El Super Bowl siempre fue un festival de números descomunales. Millones en publicidad, millones en comida, millones en audiencia. Pero la edición LX llevó esa lógica a otro nivel porque, esta vez, un artista logró que el show del entretiempo se mida en salarios por hora, récords históricos y hasta inscripciones para aprender español. El Halftime Show de Bad Bunny ya es parte de la historia. Y se puede explicar con números que parecen inventados.
U$S18,70 la hora por ser una caña de azúcar
Uno de los datos más comentados después del espectáculo fue una oferta laboral muy particular. Para completar la escenografía, el equipo del artista buscó personas que representaran cañas de azúcar humanas sobre el escenario.
No debían bailar. Solo estar. Pero estar muchas horas.
El casting pedía requisitos muy específicos: medir entre 1,80 y 1,85 metros, tener contextura delgada y atlética por el peso del traje, buen nivel de español y comprensión de las letras de Bad Bunny.

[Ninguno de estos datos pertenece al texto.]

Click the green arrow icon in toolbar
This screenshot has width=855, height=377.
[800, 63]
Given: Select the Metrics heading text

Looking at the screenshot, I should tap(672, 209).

No exigían experiencia profesional, aunque se valoraba haber formado parte de bandas de marcha, esos grupos musicales que desfilan y tocan instrumentos en eventos deportivos o actos escolares.
La disponibilidad debía ser total durante los días previos. Las jornadas llegaron a 14 horas.
El pago fue claro: U$S18,70 dólares la hora. En total, cada caña de azúcar cobró U$S1.309 por 70 horas de trabajo. Un número que, comparado con el resto de las cifras del evento, parece pequeño, pero se volvió uno de los datos más virales del show.
135,4 millones de personas mirando lo mismo
Cuando NBC publicó los datos oficiales, el número sorprendió incluso a la industria: 135,4 millones de personas vieron la actuación de Bad Bunny en el entretiempo.
Es el Halftime Show más visto de la historia.
El puertorriqueño se convirtió en el primer latino en encabezar en solitario este escenario y superó el récord que Kendrick Lamar había marcado en 2025 con 133,5 millones.
Para dimensionarlo mejor, así queda el ranking histórico:
- Bad Bunny (2026): 135,4 millones
- Kendrick Lamar (2025): 133,5 millones
- Michael Jackson (1993): 133,4 millones
- Usher (2024): 129,3 millones
- Rihanna (2023): 121 millones
El crecimiento global del Super Bowl explica parte del fenómeno, pero el alcance internacional de Bad Bunny empujó el contador más allá de cualquier antecedente.
35% más de gente queriendo aprender español
El impacto no terminó cuando se apagaron las luces del estadio. En los días posteriores al show, Duolingo registró un aumento del 35% en las inscripciones para aprender español.
No fue casual. Millones de espectadores no anglosajones escucharon canciones en español, quisieron entenderlas y decidieron empezar a estudiarlo.
La música volvió a funcionar como puente cultural, pero esta vez con un efecto medible en estadísticas educativas.
U$S10 millones por 30 segundos
La Super Bowl LX también rompió otro techo. Algunos anuncios de 30 segundos costaron U$S10 millones, según NBCUniversal.
Para entender el salto: en 1967 esos espacios valían 40.000 dólares. En 2021 costaban 5,6 millones. En 2023, siete. En 2025, ocho. Ahora, ocho cifras.
Las marcas apostaron fuerte con campañas protagonizadas por figuras como Lady Gaga, Emma Stone y Ben Stiller. Pero el gasto no termina en el aire: producción, celebridades, estrategias digitales y redes sociales multiplican el presupuesto.
El anuncio ya no se piensa solo para el vivo, sino para circular durante días en internet y medios de todo el mundo.
1.480 millones de alitas de pollo
Hay un indicador poco científico pero infalible para medir la magnitud del evento: la comida. Según el Consejo Nacional del Pollo, los estadounidenses consumieron 1.480 millones de alitas durante el fin de semana del Super Bowl. Diez millones más que el año anterior.
Una cifra que resume el espíritu del evento: todo crece, todo se multiplica.
Un show que funciona como termómetro cultural
Más allá del partido, la Super Bowl se transformó en un escenario donde se cruzan deporte, música, publicidad y cultura global. Esta edición lo confirmó con claridad.
Bad Bunny demostró que hoy el impacto de un artista no se mide solo en reproducciones o discos vendidos, sino en su capacidad de mover audiencias, hábitos y conversaciones a escala mundial.
Y esta vez, ese impacto se pudo contar con números muy concretos. Desde el sueldo de una caña de azúcar hasta millones de personas queriendo aprender español.